Le Magazine littéraire a d’ailleurs consacré un dossier complet aux femmes écrivains anglaises. (n°476, juin 2008) : « les romancières anglaises. De Jane Austen à Zadie Smith », plus particulièrement l’article « Une voix nouvelle » sur les trois auteurs femmes majeurs du XIXe siècle, Jane Austen, les sœurs Brontë et George Eliot.
Le point commun de ces auteurs est d’appartenir à une même famille littéraire, celle des «écrivaines de l’enfermement» qui écrivaient en réaction à la rudesse de la société victorienne envers les femmes.
Voici un extrait de l’article concernant les influences de Jane Austen et des sœurs Brontë :
« Jane Austen annonce l’émergence d’une féminité plus conquérante … »
« Si la subversion reste encore discrète chez Jane Austen, elle éclate davantage chez les sœurs Brontë, très marquées par le courant romantique. … Parmi les romancières du XIXe siècle, les sœurs Brontë expriment au mieux les paroxysmes auxquels peuvent conduire les tensions d’une société qui offre aux femmes si peu de perspectives, et les plonge dans des frustrations dont les seules issues sont parfois les extrêmes de la folie ou de la mort. » «Dans ce panorama, la carrière de George Eliot peut apparaître comme l’aboutissement d’un processus qui a consisté, pour les romancières, à être reconnues d’abord en tant qu’écrivains avant de l’être en tant que femmes. »
Les sœurs Brontë ont influencé ou en tout cas touché d’autres auteurs à leur tour, telle George Eliot, et surtout Virginia Woolf comme le raconte Bernadette Bertrandias dans Jane Eyre, Charlotte Brontë : la parole orpheline.
Enfin, sachez que la Brontë parsonage Museum & Brontë Society peut vous renseigner sur famille Brontë.

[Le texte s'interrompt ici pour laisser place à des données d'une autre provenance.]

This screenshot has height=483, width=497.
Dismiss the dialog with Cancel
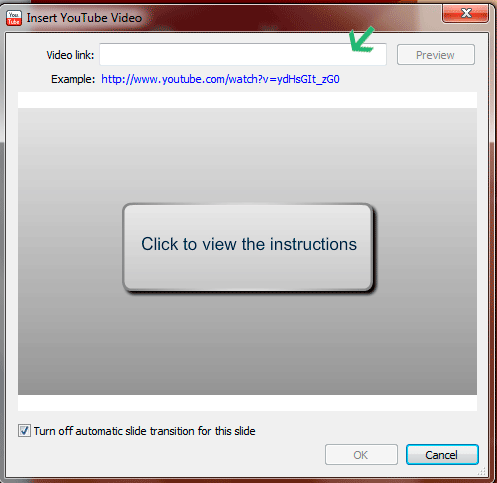click(x=442, y=455)
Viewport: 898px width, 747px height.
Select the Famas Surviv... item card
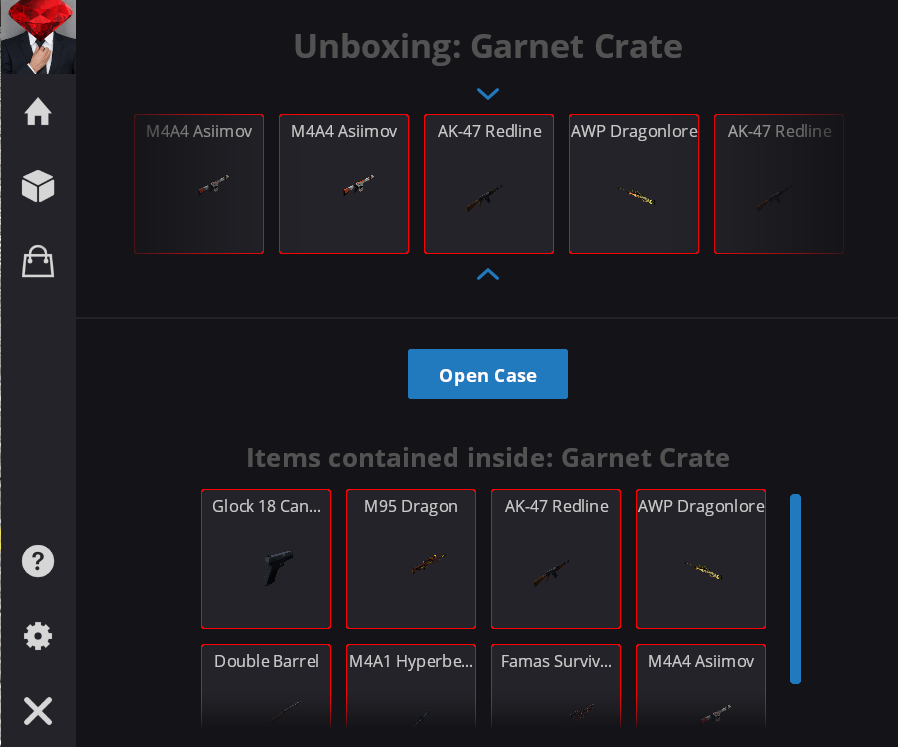pos(556,686)
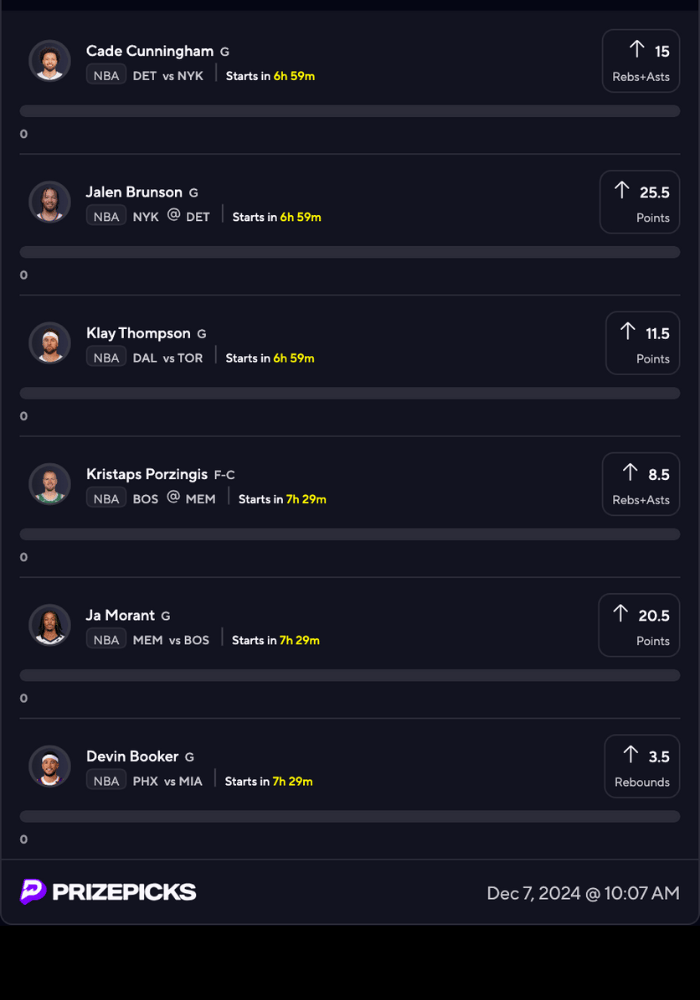
Task: Click Ja Morant's progress bar
Action: point(350,675)
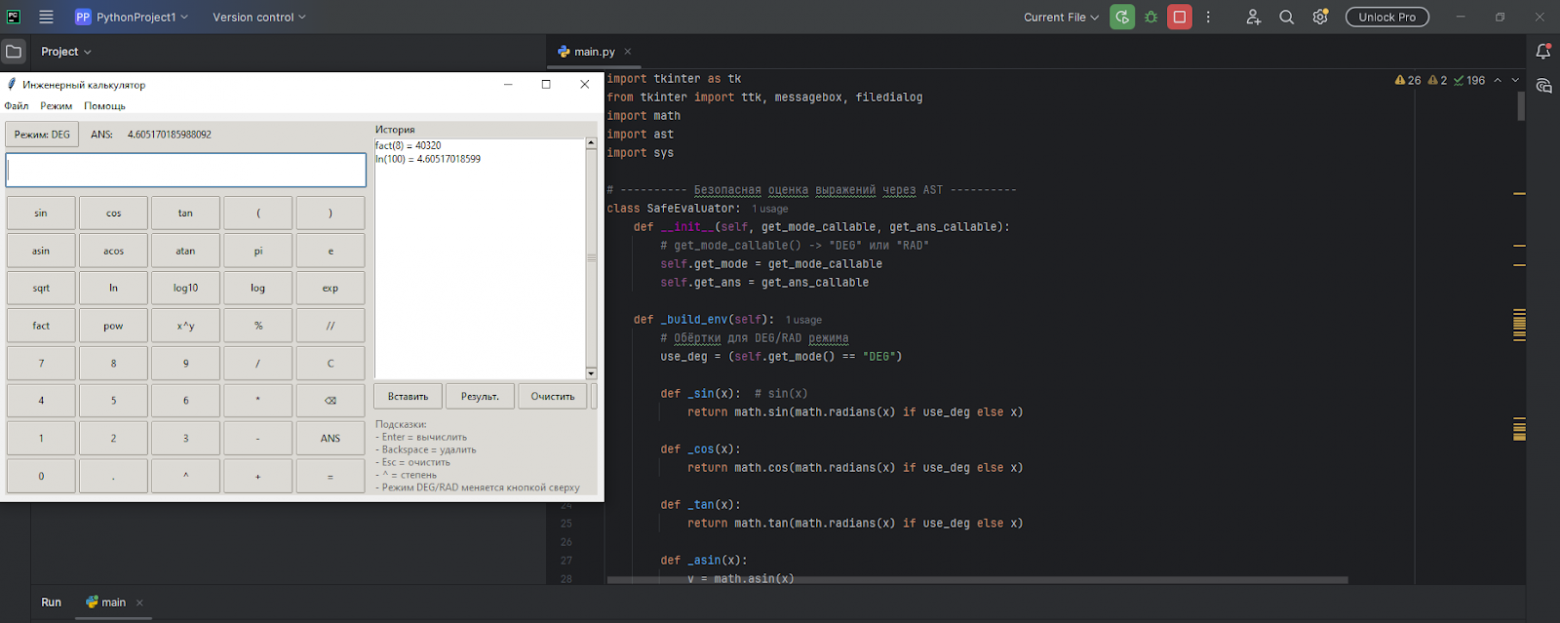Click the Очистить history button
1560x623 pixels.
coord(552,396)
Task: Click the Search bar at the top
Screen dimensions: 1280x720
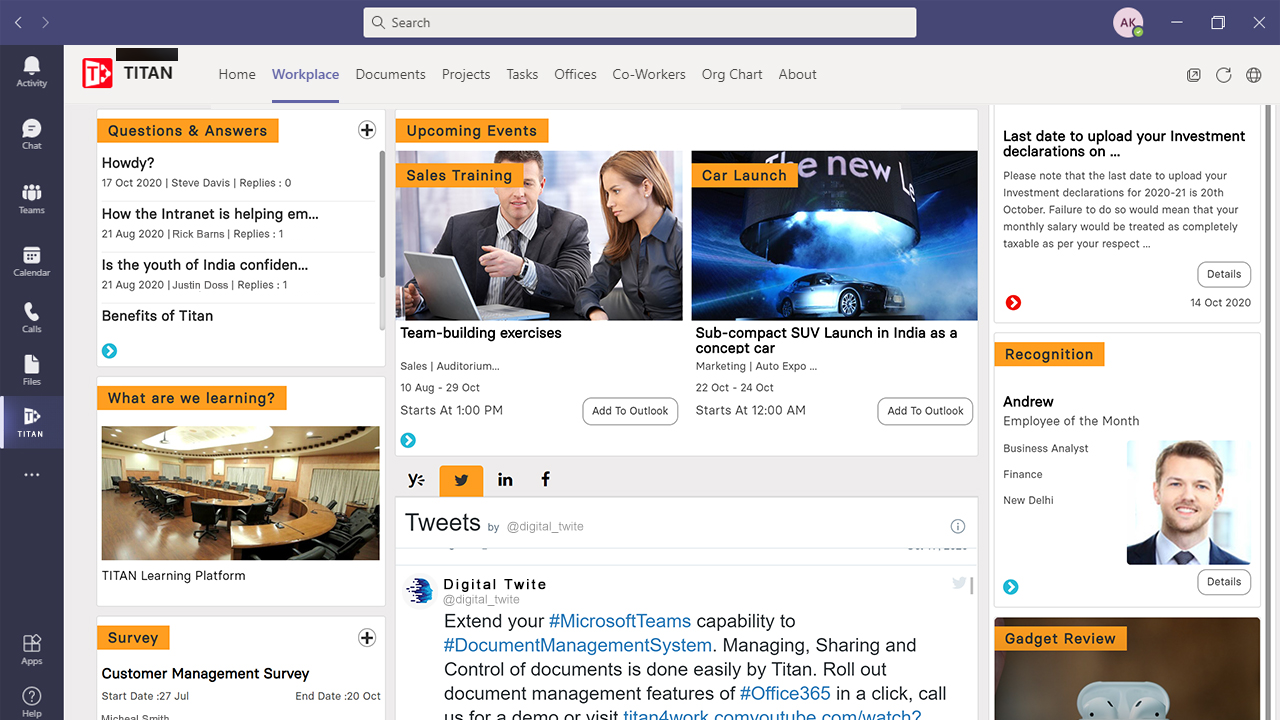Action: pyautogui.click(x=640, y=22)
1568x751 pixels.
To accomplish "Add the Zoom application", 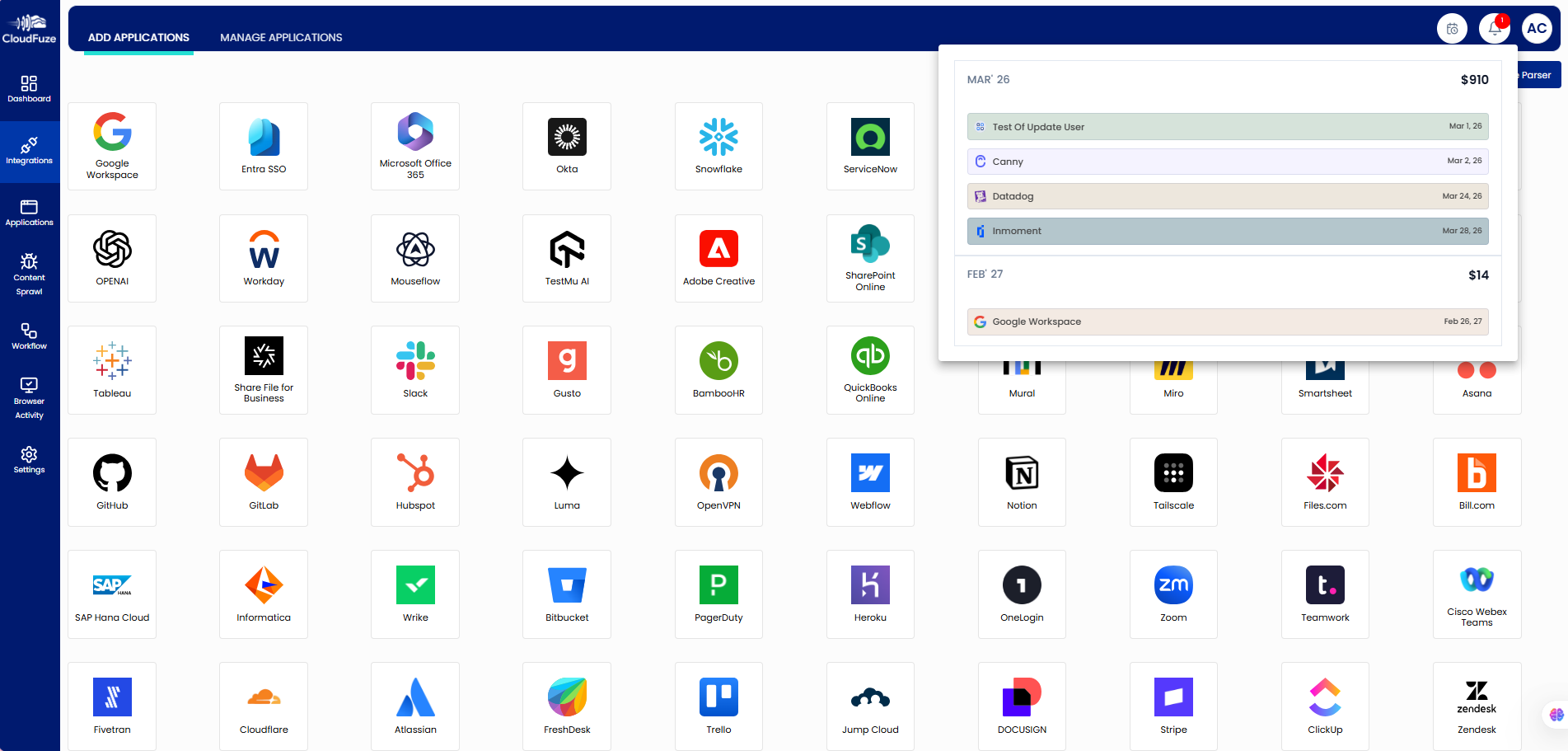I will [x=1173, y=594].
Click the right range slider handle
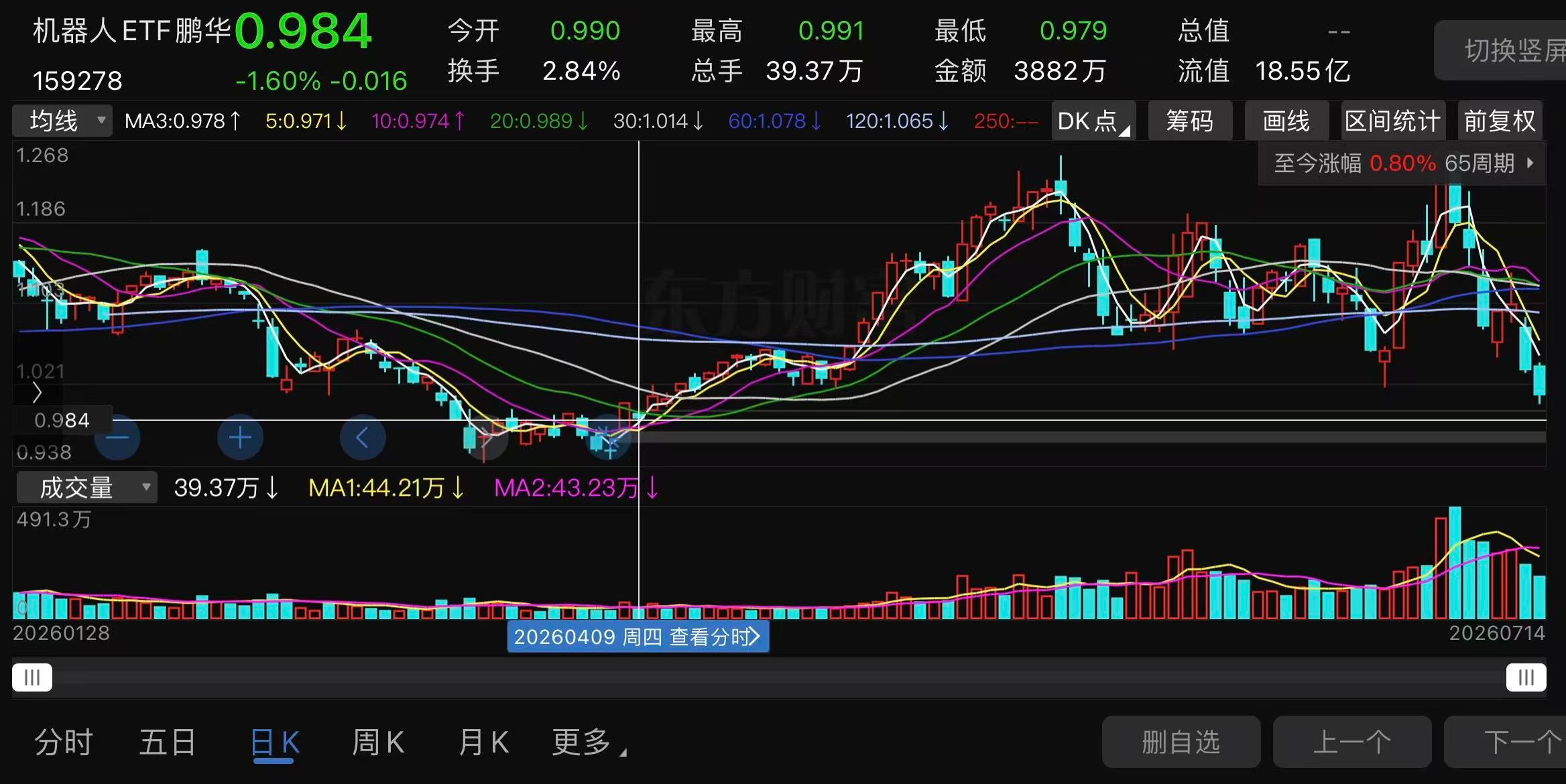Image resolution: width=1566 pixels, height=784 pixels. point(1526,677)
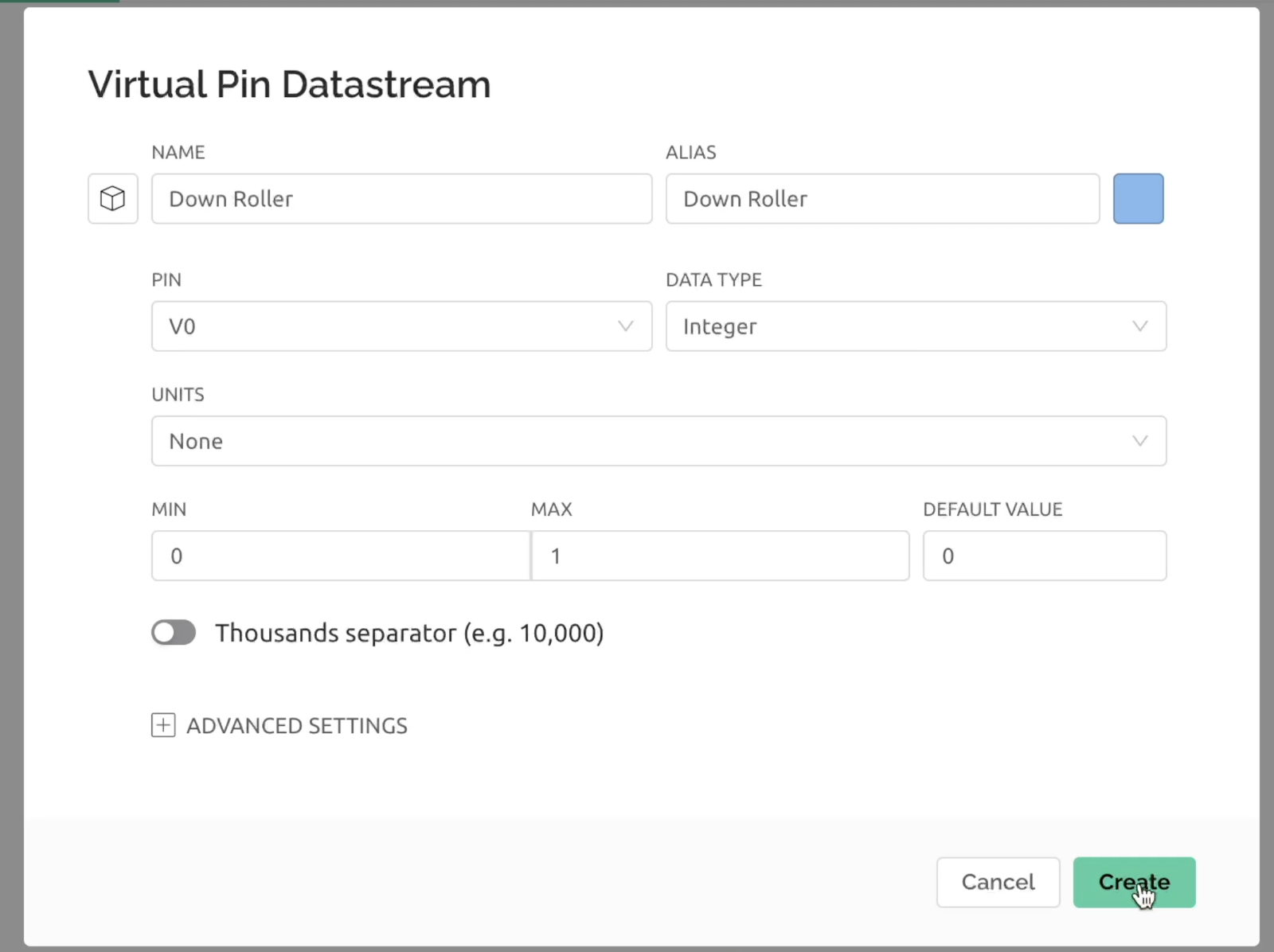Click the 'Thousands separator (e.g. 10,000)' label
Screen dimensions: 1274x952
(409, 633)
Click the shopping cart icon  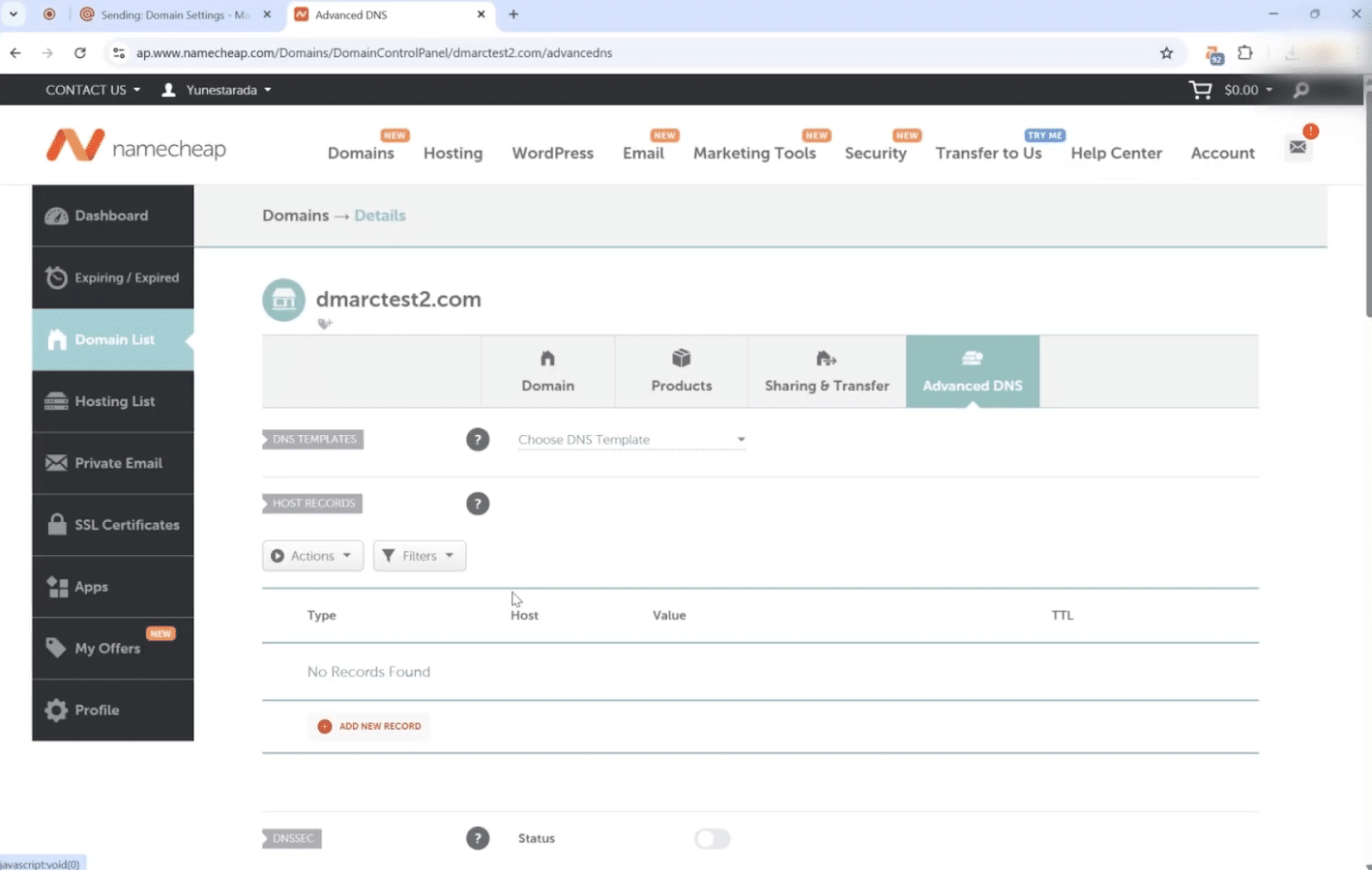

Ce site est en anglais mais il regorge de précieuses informations sur cette famille, notamment dans la rubrique The Brontës.
Voilà tout ce que nous avons trouvé sur les liens existant entre Jane Austen et les sœurs Brontë, et pour vous détendre nous vous conseillons le visionnage du romantique Jane de Julian Jarrold, de 2007, avec Anne Hathaway dans le rôle de Jane Austen, et du plus dramatique Les sœurs Brontë d’André Techiné, de 1979, avec Isabelle Adjani (Emily), Marie-France Pisier (Charlotte) et Isabelle Huppert (Anne).